While these earlier findings showed executives how to identify energisers and de-energisers, they didn’t provide specific insights into managing energy to stimulate learning and innovation. We sought to fill that gap by conducting network research with 15 organisations and 76 interviews – 26 with people considered “high energisers” by their peers, and 50 with executives directly involved with innovation.
Each part of the innovation process calls for a different style of energy management. For example, a manager who demands action steps and deadlines during a brainstorming meeting will strangle creativity immediately, while a pause for a blue-sky session in the middle of an aggressive rollout will also kill momentum. Leaders have to understand how and when to tap different energising mechanisms.
Although innovative initiatives often move in a non-linear path, most include four very different types of activities: ideation, selection, development and commercialisation.
Ideation: Protect the hunters. In the ideation stage, employees are framing possibilities; in most successful cases, they are doing this with people who have expertise different from their own. At this stage, innovations are especially fragile; deenergising behaviours easily stamp them out. People need some latitude and encouragement from management in order to pursue budding ideas in an easy, low-risk manner.
Effective managers clear away obstacles to exploration by erecting protective umbrellas over their idea hunters. One chief technology officer directs his people to go “hunting in pairs.” He sends an engineer and a marketer into the field to “live” with customers and customers’ customers for six months. In his experience, it takes this marriage of perspective and this length of time to see what is missing rather than what is there.
The transition from generating ideas to selecting from them involves more than just chunking out and submitting proposals to the capital committee. In many ways, it’s a matter of timing. Innovators test the waters to understand whether their organisation and their customers are open to the new idea. Ideas whose time has come will garner enough energy and momentum to carry them through the challenges they will face.

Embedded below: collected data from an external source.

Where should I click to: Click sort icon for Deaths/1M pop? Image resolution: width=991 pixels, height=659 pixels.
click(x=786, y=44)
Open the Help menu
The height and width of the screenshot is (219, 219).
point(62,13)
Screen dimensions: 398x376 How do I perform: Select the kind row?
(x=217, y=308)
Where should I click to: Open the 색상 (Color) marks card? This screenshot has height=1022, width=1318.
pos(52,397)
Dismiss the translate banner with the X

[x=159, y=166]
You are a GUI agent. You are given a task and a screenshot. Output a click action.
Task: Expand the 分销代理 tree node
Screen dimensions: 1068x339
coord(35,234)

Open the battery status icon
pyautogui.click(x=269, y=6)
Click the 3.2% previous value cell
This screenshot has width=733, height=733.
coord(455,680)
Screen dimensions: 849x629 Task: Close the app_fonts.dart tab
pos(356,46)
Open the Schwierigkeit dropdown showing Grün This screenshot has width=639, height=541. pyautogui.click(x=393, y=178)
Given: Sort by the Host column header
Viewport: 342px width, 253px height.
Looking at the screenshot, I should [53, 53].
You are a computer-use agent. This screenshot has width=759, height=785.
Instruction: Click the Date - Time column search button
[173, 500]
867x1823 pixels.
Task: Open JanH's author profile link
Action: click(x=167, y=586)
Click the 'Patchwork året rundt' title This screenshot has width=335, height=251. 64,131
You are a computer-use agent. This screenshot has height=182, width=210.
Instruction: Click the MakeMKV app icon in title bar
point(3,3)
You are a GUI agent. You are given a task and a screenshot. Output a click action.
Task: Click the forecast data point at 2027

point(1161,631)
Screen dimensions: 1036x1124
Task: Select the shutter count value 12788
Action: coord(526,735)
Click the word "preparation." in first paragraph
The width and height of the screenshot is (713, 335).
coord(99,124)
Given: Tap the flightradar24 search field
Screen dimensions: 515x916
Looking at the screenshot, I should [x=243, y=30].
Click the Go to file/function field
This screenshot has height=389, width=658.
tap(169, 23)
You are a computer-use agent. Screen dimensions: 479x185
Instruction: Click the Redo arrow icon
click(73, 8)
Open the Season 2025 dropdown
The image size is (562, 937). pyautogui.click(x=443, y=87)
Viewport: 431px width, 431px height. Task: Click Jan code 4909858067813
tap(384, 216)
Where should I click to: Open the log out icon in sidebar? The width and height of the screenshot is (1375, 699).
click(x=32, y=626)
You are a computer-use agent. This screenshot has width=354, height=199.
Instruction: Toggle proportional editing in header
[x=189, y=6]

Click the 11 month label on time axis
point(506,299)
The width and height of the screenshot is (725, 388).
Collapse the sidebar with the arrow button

Selection: Be positive. Innovation’s aim is to drive profitable growth, not to maximise energy. Nevertheless, it is possible – and necessary – to choose ideas to pursue in ways that do not kill organisational energy. While the energy dynamic in the ideation process requires openness, diversity and creativity, the selection process rests on transparency and fairness. Its aim is less to build momentum than to avoid destroying it.
Most companies have a stage-gate or prioritisation process to assess proposals and choose among them. In the typical company, the few whose ideas are funded are tremendously energised, while the many whose projects are given no resources feel discouraged. Consequently, it is critical to maintain energy through the selection process.